• Task instructions: Would you return each entry exactly as written, omitting any pictures?

• Data provided:
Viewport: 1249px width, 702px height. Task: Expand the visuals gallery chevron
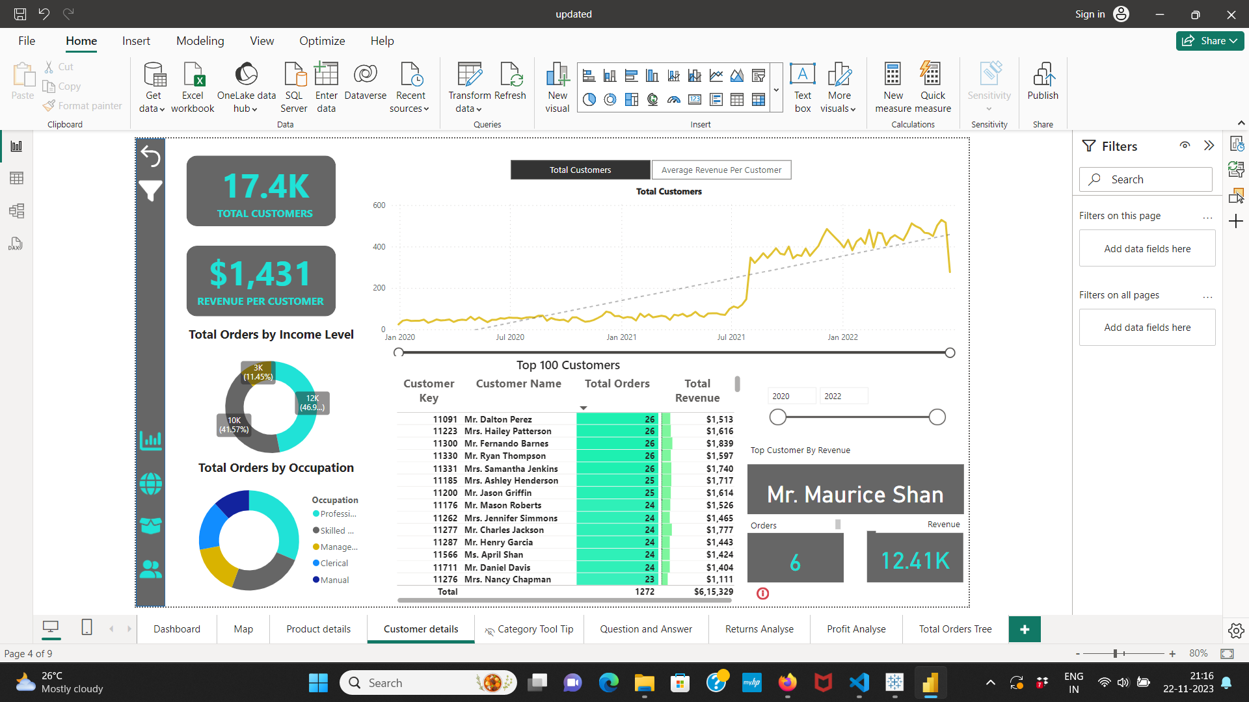[x=775, y=89]
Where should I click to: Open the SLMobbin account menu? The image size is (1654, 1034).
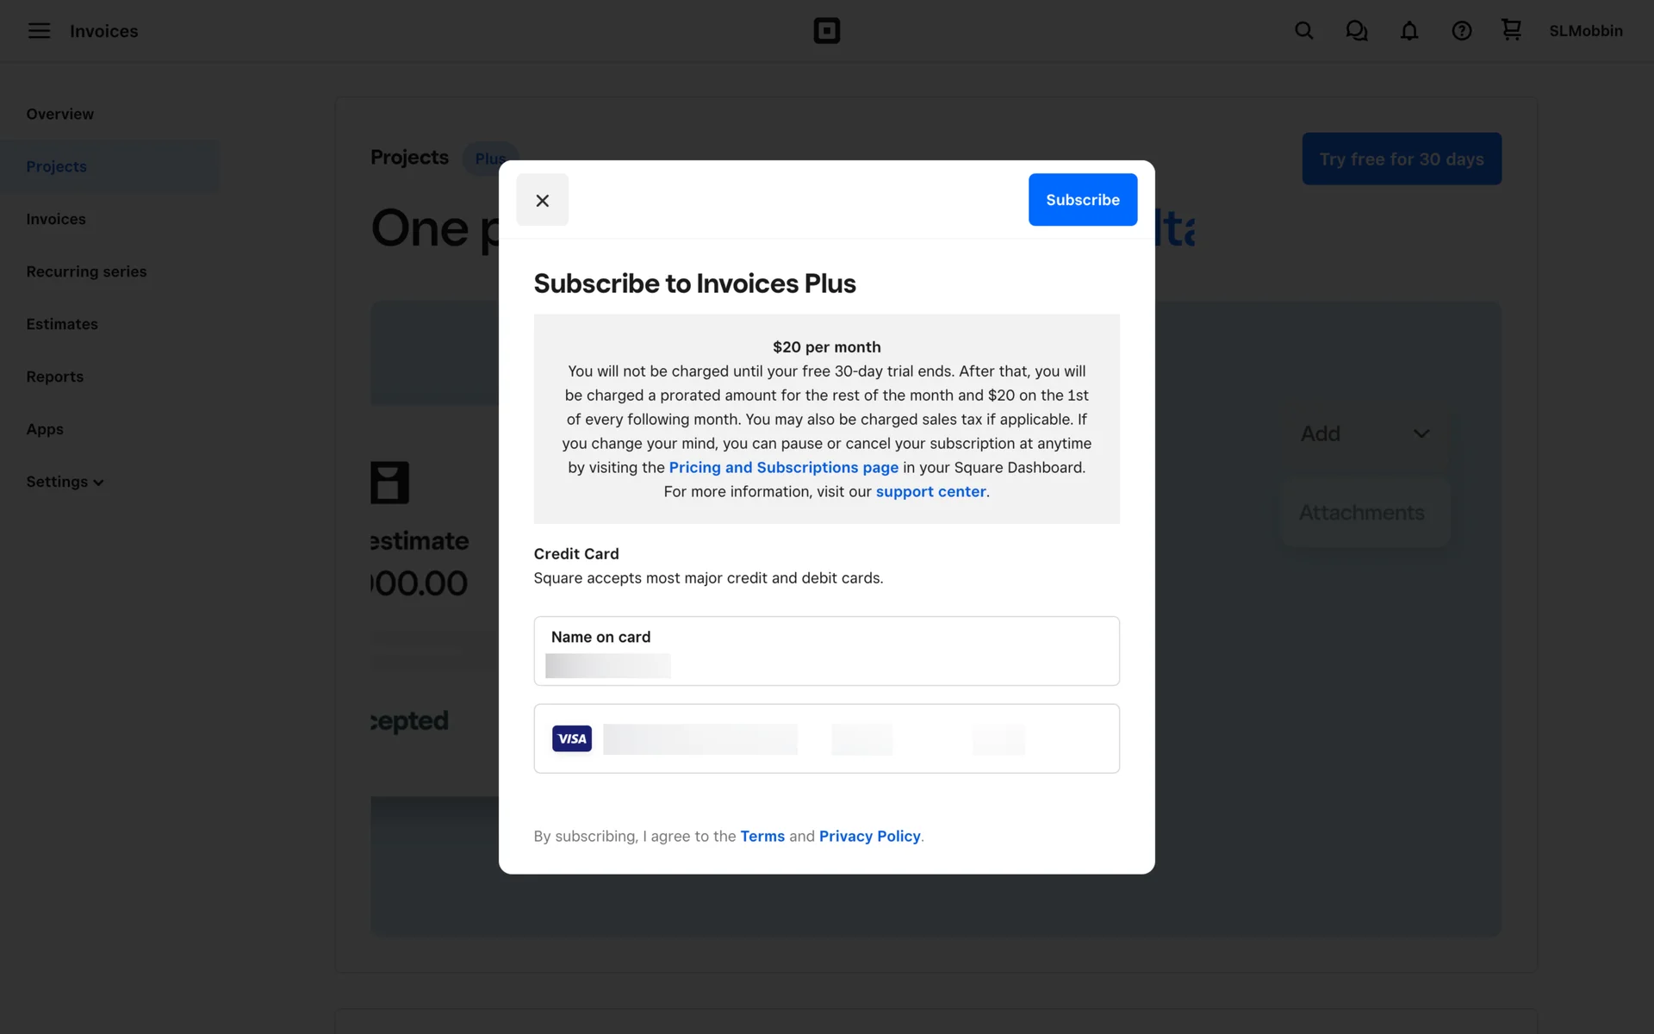(x=1585, y=31)
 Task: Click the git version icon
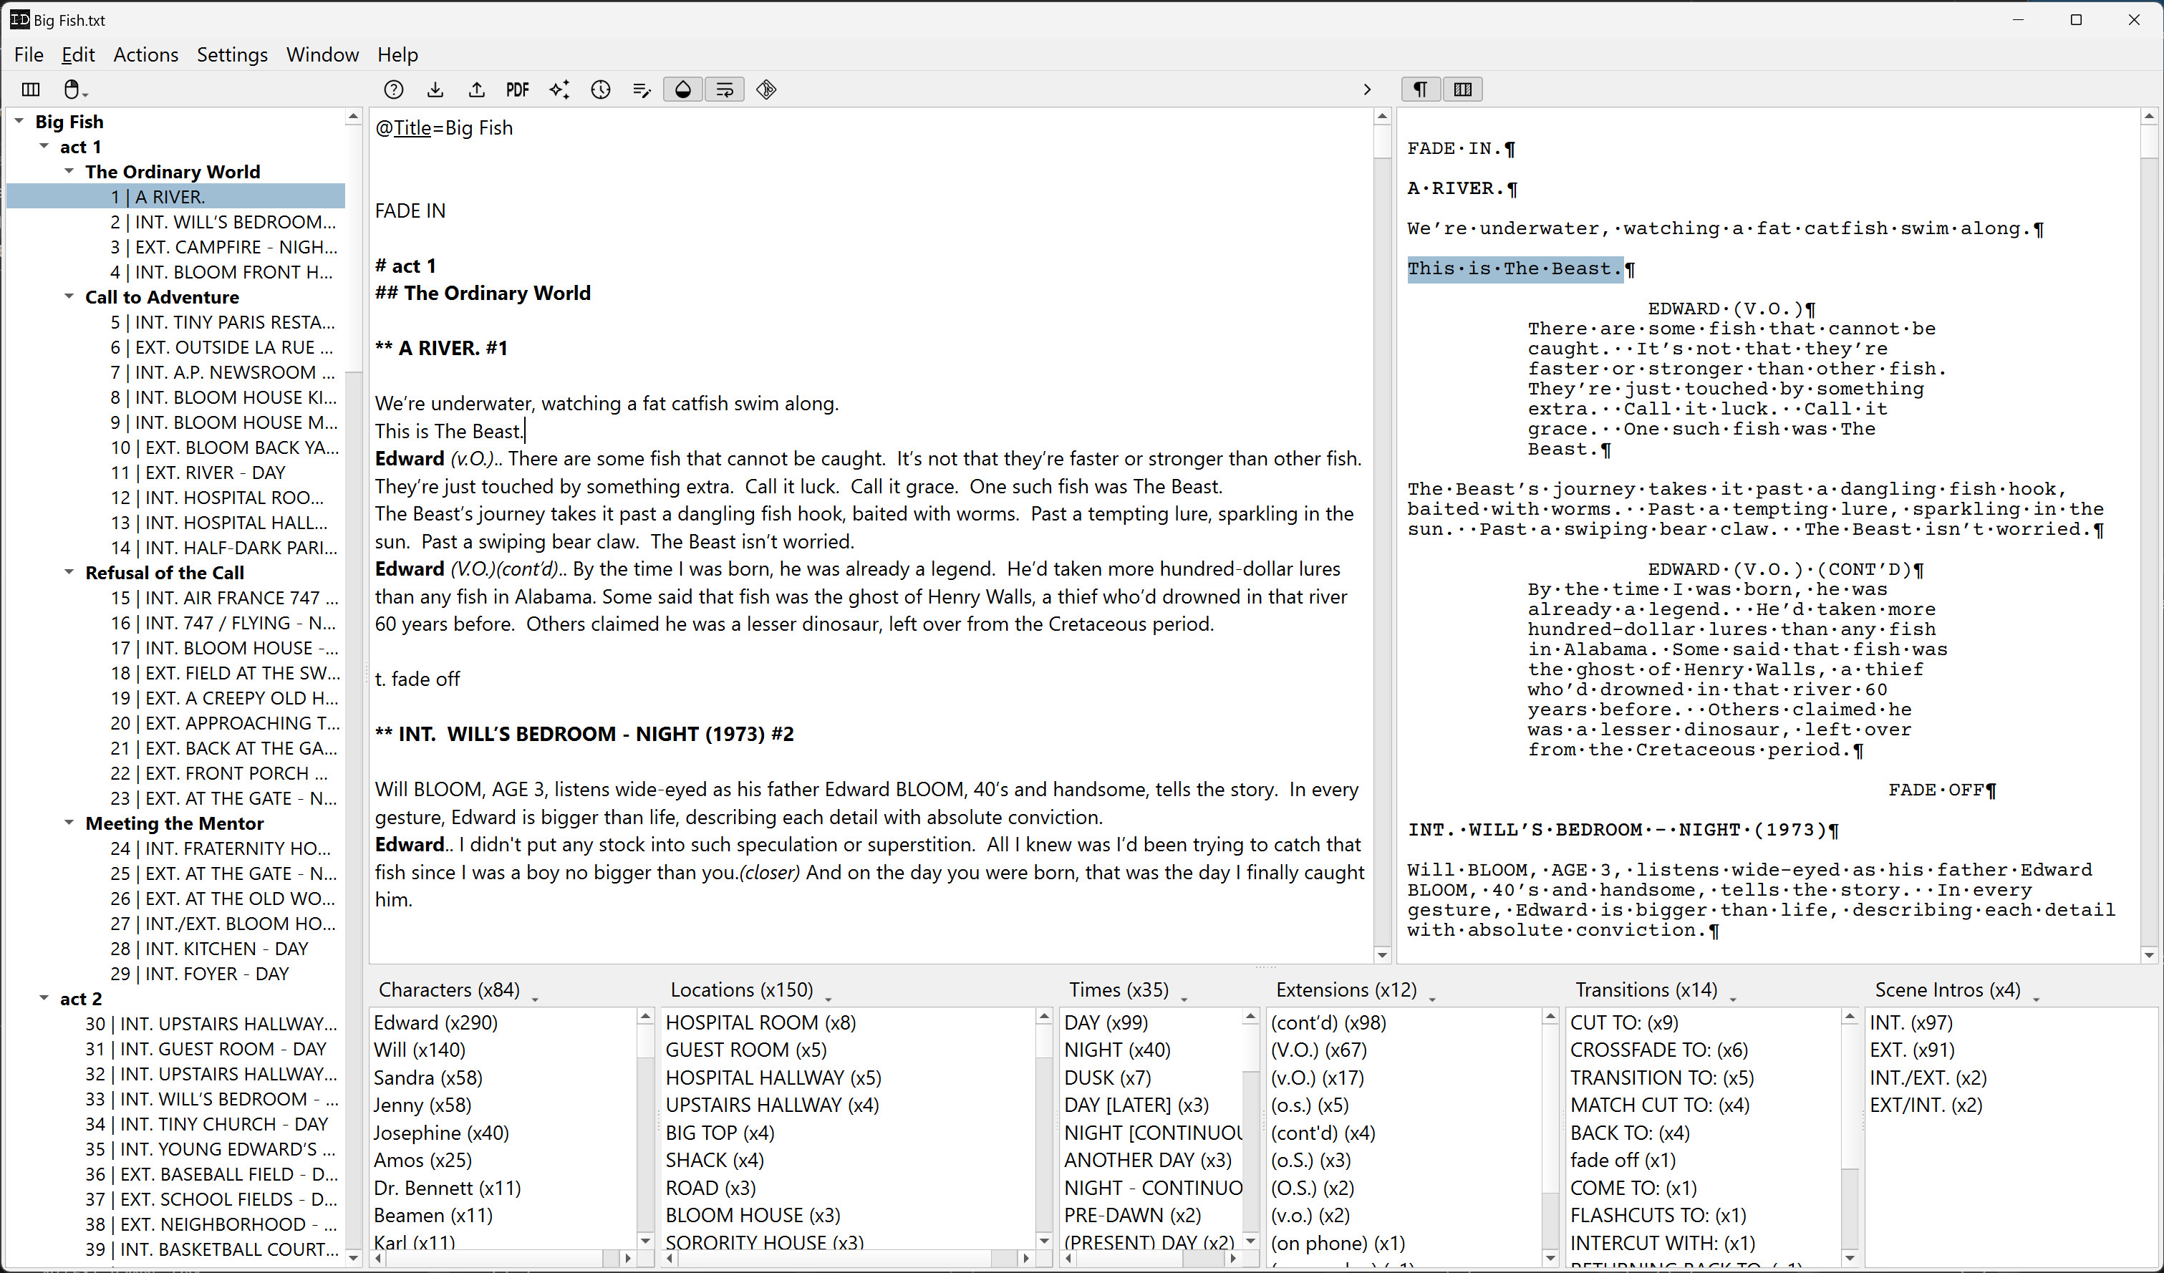tap(767, 89)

• Response below:
Viewport: 1249px width, 702px height. Task: Expand the visuals gallery chevron
[x=775, y=89]
Where should I click to: Open the SLMobbin account menu? The image size is (1654, 1034).
(x=1585, y=31)
 Task: Click the git version icon
tap(767, 89)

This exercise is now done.